3 tips to ensure your CMS isn't hacked

Has your site been hacked? There are a lot of sites that have been. It's not a pretty site when it does happen. 

One organization I worked with was told that they were avoiding installing Drupal. This was the content management system (CMS) used by their parent organisation. Someone had decided that they would only use Wordpress. I thought this odd as Wordpress was the one I'd heard about getting hacked most recently. So I did a Google search for each of the three open source content mangement systems and the word "hacked" to see what the result was. Here was what I found. The article counts from google for the three most common open source content management systems gave me the following results:

  • Drupal: 1.15 million articles
  • Joomla: 2.33 million articles
  • Wordpress: 9.55 million articles

Of course if your site is hacked it is your reputation and image that is on the line. When someone ruins you site, working to quickly repair can be stressful, and you don't always see how deep the damage is. Don't assume your site is too small to be noticed. As a communicator, you never want your site to be that small anyway, do you? Nor are social media sites immune to being hacked. Being prepared can help reduce the stress. So, here are three simple tips to help prevent being hacked and to quickly recover if you are.
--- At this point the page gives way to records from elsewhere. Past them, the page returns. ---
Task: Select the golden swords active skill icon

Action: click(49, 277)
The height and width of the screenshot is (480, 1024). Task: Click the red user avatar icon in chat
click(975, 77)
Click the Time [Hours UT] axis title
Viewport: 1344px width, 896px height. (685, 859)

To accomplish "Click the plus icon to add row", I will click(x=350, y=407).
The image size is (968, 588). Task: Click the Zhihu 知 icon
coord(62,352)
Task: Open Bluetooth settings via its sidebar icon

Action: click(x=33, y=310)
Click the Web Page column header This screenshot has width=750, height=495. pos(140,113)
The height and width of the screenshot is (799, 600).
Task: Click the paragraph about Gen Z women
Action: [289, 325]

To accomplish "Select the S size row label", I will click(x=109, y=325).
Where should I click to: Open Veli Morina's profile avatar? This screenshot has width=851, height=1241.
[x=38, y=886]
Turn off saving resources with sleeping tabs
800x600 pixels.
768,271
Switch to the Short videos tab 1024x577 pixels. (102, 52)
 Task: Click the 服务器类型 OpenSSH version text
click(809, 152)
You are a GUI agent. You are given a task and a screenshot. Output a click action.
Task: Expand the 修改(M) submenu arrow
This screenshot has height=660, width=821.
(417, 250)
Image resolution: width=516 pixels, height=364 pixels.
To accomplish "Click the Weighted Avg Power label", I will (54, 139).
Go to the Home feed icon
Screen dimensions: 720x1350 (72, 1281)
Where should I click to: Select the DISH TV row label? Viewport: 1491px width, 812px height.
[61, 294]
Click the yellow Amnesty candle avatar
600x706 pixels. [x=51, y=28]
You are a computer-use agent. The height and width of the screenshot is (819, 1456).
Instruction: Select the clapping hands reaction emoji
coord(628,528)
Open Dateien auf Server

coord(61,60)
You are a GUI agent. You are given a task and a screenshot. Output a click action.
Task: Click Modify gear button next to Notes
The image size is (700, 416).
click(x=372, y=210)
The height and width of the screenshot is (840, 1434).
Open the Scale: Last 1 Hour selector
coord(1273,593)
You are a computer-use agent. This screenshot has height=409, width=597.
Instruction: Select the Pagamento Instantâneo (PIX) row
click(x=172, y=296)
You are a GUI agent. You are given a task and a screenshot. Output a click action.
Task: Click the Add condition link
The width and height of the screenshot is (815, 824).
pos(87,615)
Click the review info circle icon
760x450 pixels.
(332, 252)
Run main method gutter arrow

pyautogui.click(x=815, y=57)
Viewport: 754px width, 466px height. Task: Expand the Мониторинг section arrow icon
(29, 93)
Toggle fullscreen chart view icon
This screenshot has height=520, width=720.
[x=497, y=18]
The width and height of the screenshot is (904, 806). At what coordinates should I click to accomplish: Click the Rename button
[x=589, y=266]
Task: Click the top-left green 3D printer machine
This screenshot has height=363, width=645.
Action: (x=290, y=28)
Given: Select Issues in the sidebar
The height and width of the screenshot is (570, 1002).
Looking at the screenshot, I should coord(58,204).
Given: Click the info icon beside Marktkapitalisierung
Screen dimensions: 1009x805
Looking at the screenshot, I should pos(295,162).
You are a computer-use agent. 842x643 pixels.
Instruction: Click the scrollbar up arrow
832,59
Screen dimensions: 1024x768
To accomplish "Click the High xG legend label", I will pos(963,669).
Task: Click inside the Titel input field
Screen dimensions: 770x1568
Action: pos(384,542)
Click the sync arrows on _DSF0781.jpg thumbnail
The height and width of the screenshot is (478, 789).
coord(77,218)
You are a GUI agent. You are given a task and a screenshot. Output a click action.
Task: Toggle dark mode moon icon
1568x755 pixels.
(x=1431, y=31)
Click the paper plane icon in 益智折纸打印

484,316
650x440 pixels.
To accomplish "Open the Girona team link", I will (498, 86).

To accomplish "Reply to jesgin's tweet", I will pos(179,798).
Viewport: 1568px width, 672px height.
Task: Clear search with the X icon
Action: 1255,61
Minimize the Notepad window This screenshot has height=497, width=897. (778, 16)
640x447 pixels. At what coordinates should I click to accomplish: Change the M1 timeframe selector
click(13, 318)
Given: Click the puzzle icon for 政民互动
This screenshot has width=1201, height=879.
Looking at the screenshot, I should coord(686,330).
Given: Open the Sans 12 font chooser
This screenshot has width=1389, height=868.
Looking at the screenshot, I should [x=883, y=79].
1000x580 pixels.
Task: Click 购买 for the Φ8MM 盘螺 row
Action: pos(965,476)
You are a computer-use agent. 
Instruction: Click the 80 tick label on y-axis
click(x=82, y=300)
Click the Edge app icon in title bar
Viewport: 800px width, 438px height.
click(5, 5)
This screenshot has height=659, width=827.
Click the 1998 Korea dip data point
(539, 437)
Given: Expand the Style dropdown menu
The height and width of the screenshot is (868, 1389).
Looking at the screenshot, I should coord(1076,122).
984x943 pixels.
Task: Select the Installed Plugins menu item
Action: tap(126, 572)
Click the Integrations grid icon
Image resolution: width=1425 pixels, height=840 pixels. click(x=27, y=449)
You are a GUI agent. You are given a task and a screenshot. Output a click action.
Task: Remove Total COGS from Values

Keep your CMS software patched

Programers are human. They make mistakes. They can't always see all the ways someone might try to exploit the software that they write, hard as they might try. So, like your computer patches are regularly available for most content management systems and their modules, plugins, and themes. Depending on how things are set up you may be able to do this or, once again, you you may need help from your IT staff. One caveat: if you are using open sourced software, you might want to keep a copy one version back. I've seen cases where a patch for a vulnerability have actually breaks your site or makes it function suboptimally. If you have one copy back, and a backup of your content database, you can likely revert back, and skip the broken update. 

Use strong passwords and keep them safe

Strong passwords make it harder for someone to guess your password and come in as a legitimate user and destroy your site, and this should also apply to all of your social media accounts as well. If it is on the list of the "top 30 dumb passwords people still use" revealed when LinkedIn had a data leak (or any other list for that matter) don't use it. Also, you can keep your passwords save by set your login page to have a SSL connection. Just saying a form is "secue" doesn't mean it is. I once saw a car dealership had a "secure" contact form, but all they had done was said in the text of the form that it was secure. I contacted the manager and complained. Some content management systems have a setting to force you to have to use SSL for logins, but this should only be turned on if your server supports SSL connections. If you are the only one that logs into your site, a self signed certificate may be sufficient; however, if you have visitors who are authorised to comment (without being screened and such) you should use a certificate from a recognised certificate authority. Again, your IT people can help you ensure SSL is turned on. They will likely have to be the ones to install any SSL certificates for you. Choosing a service that looks after updates and does backups for you can be helpful, but choosing a strong password is something you have to maintain for yourself. But as social media sites being hacked have shown, nobody is immune. If you think someone may have your password who shouldn't have it (or shouldn't have it anymore), or you hear that a social media site has been hacked, be proactive and change it. 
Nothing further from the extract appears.